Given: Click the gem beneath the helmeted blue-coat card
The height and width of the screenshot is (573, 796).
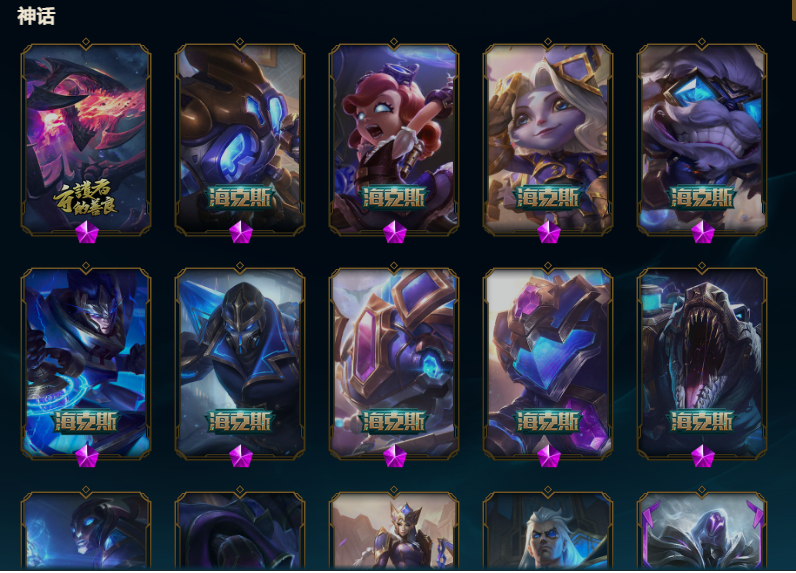Looking at the screenshot, I should point(241,456).
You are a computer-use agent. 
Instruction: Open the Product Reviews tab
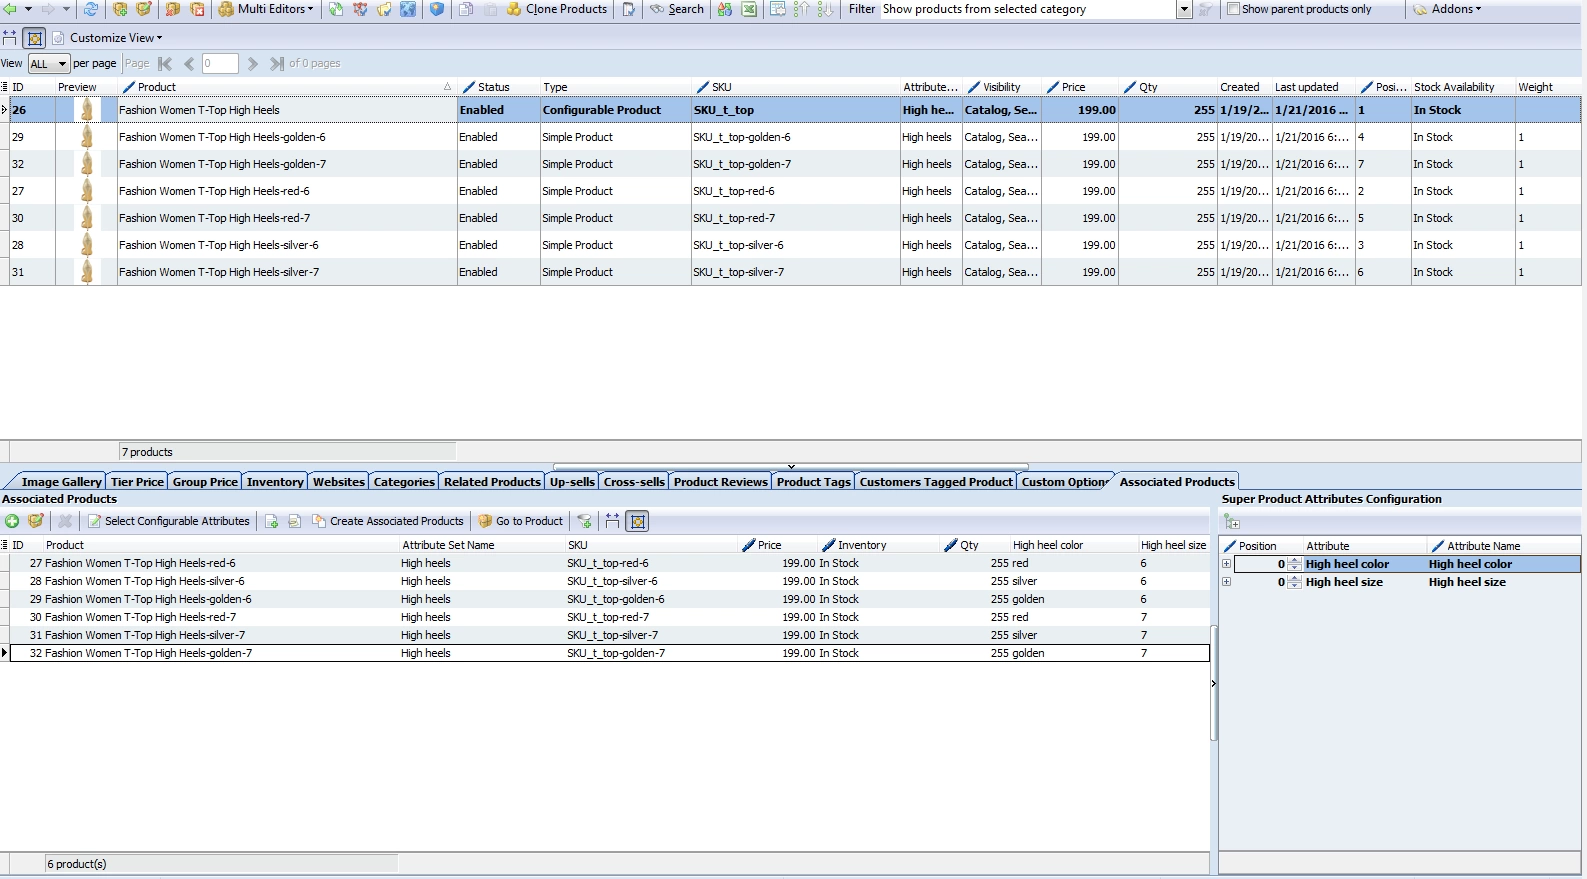pos(720,482)
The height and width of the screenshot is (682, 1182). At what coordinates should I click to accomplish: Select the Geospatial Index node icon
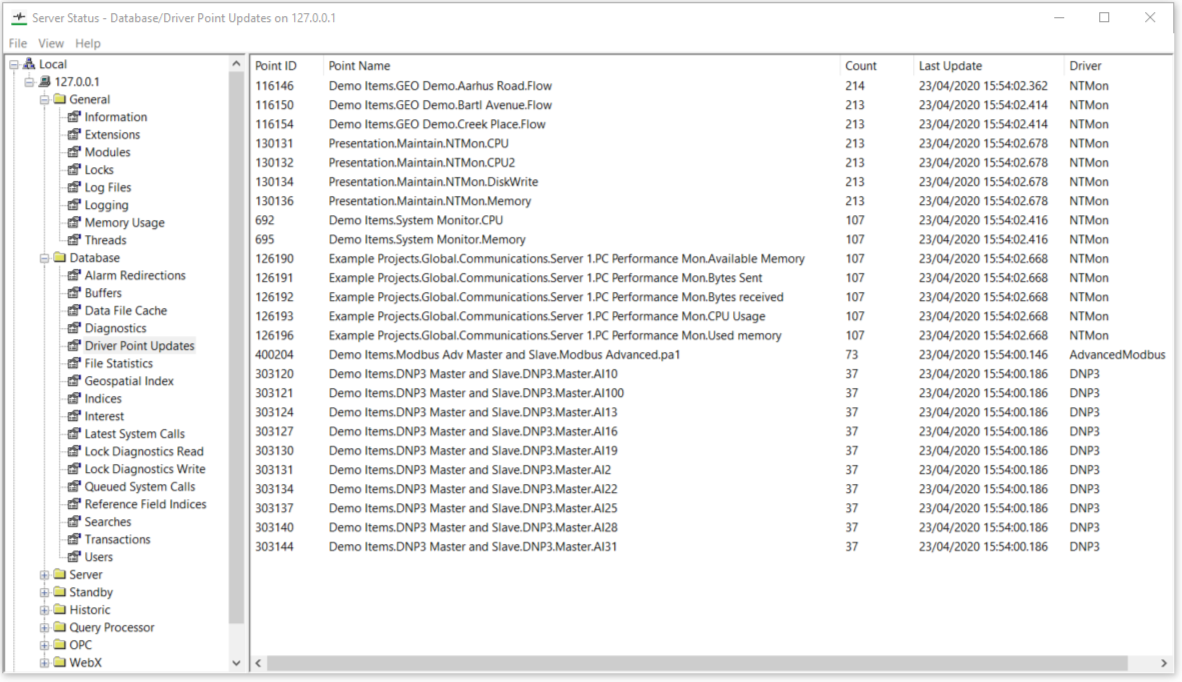[74, 381]
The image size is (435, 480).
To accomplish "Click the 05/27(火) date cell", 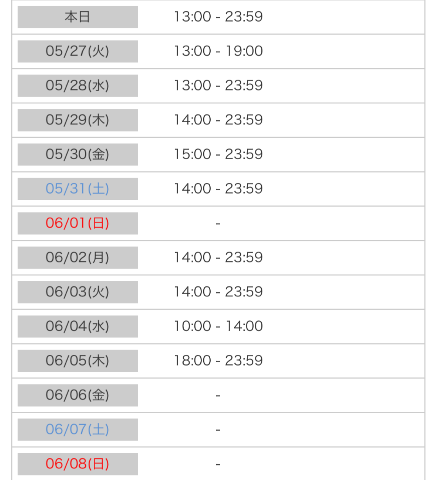I will click(78, 51).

□ □ □ □ □ □ □

• [Exercise aim]:
Each line from the start of the entries above through the line with "The image size is (435, 480)." should be duplicated exactly, leaving out the pictures.

• [Response box]:
Given: Click the gem beneath the helmeted blue-coat card
The height and width of the screenshot is (573, 796).
Looking at the screenshot, I should point(241,456).
You are a computer-use agent. 
Instruction: Open the Product Reviews tab
pos(720,482)
The height and width of the screenshot is (682, 1182). At what coordinates should I click to accomplish: Select the Geospatial Index node icon
[74, 381]
The image size is (435, 480).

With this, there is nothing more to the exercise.